Of course, I have oversimplified to some extent in order for you to see the pattern that can be recovered from the heatmaps. We need to examine the dendrogram more carefully since each individual buys more than one brand as makeup for different occasions (e.g., day and evening, work and social). In fact, NMF is able to get very concrete and analyze the many possible combinations of product, brand, and usage occasion. More importantly, NMF excels with sparse data matrices so do not be concerned if 90% of your data are zeros. The key to probing episodic memory is maintaining high imagery by asking for specifics with details about the occasion, the product and the brand so that the respondent may relive the experience. It may be a long list, but relevance and realism will encourage the respondent to complete a lengthy but otherwise easy task.

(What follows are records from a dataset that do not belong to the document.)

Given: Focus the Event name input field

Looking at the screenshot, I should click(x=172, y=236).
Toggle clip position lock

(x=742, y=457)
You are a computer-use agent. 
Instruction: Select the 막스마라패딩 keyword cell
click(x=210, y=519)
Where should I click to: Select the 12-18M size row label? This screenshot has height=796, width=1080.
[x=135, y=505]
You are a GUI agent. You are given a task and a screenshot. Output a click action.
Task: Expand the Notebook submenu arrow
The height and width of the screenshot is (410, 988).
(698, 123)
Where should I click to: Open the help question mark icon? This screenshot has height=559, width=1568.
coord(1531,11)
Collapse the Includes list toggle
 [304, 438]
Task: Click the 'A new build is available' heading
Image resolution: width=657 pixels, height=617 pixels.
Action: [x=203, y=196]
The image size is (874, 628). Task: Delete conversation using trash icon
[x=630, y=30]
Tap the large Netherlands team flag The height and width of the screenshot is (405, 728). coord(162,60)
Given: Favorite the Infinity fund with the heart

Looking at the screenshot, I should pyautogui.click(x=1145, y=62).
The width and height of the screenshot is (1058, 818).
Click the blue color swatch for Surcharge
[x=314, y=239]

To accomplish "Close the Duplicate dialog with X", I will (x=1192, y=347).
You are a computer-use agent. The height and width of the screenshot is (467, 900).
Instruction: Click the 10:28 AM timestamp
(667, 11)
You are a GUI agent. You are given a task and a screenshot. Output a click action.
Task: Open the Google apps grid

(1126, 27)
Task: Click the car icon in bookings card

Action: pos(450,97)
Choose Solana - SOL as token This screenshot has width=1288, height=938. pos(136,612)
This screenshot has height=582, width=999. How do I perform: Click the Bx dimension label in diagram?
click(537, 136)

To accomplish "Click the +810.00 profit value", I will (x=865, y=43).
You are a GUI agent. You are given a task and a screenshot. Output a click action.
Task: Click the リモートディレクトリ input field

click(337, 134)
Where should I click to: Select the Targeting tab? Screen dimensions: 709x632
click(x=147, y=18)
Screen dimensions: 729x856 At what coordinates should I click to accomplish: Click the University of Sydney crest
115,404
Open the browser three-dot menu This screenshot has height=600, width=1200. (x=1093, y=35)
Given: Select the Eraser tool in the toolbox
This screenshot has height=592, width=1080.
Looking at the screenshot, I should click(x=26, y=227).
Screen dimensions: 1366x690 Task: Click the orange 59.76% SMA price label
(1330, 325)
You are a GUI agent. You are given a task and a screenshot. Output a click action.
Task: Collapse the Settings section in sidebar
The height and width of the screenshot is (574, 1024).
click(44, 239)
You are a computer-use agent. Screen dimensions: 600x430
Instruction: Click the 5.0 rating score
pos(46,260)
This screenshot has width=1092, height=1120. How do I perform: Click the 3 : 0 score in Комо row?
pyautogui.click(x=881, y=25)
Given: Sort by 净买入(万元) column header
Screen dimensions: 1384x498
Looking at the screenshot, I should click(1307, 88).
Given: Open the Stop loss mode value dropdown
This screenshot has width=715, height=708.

Lastly, one does need to accept the default of hierarchical clustering provided in the heatmap function. Some argue that an all-or-none hard clustering based on the highest latent feature weight or mixing coefficient is sufficient, and it may be if the individuals are well separated. However, you have the weights for every respondent so that any clustering method is an alternative. K-means is often suggested as it is the workhorse of clustering for good reason. Of course, the choice of clustering method depends on your prior beliefs concerning the underlying cluster structure, which would require some time to discuss. I will only note that I have experimented with some interesting options, including affinity propagation, and have had some success.

Postscript: It is not necessary to measure brand involvement across its entire range from attention through acquaintance to familiarity and habit. I have been successful with an awareness checklist. Yes, preference can be accessed with a simple recognition task (e.g., presenting a picture from a retail store with all the toothpastes in their actual places on the shelves and asking which ones have they been seen before). Preference is everywhere because affect guides everything we notice, search for, learn about, discuss with others, buy, use, make a habit of, or recommend. All we needed was a statistical model for uncovering the pattern hidden in the data matrix.